Co-curators Matthew Jordan-Miller Kenyatta, left, and Shawn Theodore, right, show Next City Vanguards around the exhibit. (Photo by Gregory Wright / Next City)

The Pyramid Club, a legendary North Philadelphia social hub, once connected Black Philadelphia to cultural and social movements nationwide. Guests included Martin Luther King Jr. and Josephine Baker. Now, a new art exhibit asks what it would’ve meant had the space remained open today.

In this episode, exhibit co-curators Matthew Jordan-Miller Kenyatta and Shawn Theodore are guides to the history, its doors open from 1937 to 1963. Through paintings, photographs and new works of Afrofuturist art, they connect past and present, revealing how Black creativity enabled perseverance through racist American policies and defined the neighborhood today.

Kenyatta asks guests to consider: “What happens when a place like the Pyramid Club closes and what would’ve happened if it hadn’t? That’s not just about nostalgia, but an invitation for community world building.”

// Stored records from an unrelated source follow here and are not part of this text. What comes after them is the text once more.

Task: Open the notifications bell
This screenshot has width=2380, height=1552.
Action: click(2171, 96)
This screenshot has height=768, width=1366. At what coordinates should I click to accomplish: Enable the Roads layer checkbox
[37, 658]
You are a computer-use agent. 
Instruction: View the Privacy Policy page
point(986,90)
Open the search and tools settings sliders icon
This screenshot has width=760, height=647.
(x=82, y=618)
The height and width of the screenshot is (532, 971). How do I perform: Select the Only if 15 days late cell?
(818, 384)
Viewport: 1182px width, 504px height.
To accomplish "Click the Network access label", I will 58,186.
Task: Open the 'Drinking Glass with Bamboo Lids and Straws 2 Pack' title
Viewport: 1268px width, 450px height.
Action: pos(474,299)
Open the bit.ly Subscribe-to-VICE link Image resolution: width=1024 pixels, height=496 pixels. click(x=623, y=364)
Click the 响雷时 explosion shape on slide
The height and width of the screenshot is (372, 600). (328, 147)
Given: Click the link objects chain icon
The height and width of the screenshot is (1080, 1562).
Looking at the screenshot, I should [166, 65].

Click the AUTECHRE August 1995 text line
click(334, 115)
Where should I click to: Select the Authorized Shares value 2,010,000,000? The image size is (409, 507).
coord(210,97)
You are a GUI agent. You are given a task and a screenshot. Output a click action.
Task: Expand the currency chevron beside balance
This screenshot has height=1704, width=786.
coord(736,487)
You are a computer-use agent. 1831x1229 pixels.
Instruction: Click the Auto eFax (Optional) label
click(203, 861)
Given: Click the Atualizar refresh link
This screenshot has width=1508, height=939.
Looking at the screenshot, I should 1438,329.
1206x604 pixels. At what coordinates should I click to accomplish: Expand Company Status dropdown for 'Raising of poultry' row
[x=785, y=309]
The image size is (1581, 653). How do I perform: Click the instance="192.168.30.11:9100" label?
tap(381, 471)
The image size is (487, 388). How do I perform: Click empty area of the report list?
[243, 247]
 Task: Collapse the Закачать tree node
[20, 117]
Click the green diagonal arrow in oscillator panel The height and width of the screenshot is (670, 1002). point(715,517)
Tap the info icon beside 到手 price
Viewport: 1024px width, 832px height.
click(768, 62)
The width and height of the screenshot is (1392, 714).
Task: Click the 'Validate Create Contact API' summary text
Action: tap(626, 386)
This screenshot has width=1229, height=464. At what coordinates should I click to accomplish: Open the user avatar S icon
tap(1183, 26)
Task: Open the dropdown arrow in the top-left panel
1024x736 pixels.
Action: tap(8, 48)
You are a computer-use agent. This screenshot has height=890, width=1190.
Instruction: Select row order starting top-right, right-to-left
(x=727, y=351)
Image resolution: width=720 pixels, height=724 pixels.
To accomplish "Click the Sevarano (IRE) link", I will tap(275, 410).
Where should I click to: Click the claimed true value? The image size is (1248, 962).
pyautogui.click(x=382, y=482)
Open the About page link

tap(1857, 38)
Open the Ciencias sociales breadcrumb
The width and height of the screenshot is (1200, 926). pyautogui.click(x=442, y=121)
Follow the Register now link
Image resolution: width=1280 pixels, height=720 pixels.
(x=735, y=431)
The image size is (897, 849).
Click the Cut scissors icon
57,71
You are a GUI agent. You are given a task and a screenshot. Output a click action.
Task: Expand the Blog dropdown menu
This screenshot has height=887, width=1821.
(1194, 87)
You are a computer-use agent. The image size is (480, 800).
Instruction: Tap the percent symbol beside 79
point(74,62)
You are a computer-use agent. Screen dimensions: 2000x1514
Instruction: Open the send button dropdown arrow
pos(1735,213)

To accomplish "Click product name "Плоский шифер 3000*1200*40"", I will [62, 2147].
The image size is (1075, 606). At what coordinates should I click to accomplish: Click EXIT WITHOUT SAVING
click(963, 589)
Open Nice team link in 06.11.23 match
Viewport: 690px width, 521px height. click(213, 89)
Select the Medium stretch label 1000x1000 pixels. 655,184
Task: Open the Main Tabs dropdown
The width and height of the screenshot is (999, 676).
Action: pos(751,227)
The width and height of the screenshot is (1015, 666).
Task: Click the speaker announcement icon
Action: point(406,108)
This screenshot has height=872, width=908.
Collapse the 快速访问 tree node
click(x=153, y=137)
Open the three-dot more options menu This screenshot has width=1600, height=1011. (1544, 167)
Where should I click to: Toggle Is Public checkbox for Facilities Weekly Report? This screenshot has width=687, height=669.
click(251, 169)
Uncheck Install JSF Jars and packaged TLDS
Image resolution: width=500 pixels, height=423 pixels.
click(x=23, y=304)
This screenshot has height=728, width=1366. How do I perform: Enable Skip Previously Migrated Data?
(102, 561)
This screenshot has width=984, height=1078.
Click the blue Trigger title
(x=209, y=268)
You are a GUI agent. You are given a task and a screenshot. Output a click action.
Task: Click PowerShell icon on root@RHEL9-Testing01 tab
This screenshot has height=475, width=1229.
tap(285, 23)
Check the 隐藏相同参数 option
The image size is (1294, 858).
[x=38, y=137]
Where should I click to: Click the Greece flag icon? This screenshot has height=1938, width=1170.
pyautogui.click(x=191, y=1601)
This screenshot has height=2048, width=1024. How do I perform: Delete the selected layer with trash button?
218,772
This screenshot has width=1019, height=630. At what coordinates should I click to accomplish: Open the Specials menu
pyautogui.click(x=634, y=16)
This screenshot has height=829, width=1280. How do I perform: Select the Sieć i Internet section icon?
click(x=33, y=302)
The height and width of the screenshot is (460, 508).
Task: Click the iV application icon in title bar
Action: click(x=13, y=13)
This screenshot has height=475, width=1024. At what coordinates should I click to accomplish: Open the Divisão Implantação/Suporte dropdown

“We are doing things in its absence, and that’s the most astounding part of its legacy — that it’s still living around us, not in us, but around us,” says Theodore. “It’s really shaped the way that we’ve approached Black museum-making, Black curation and Black creativity in this city.”

This episode was recorded at Temple Contemporary Gallery, inside the Tyler School of Art and Architecture in Philadelphia, as part of Next City’s Vanguard Conference. The exhibition, “Pyramid Club: 1937–2035,” remains on view through Dec. 19.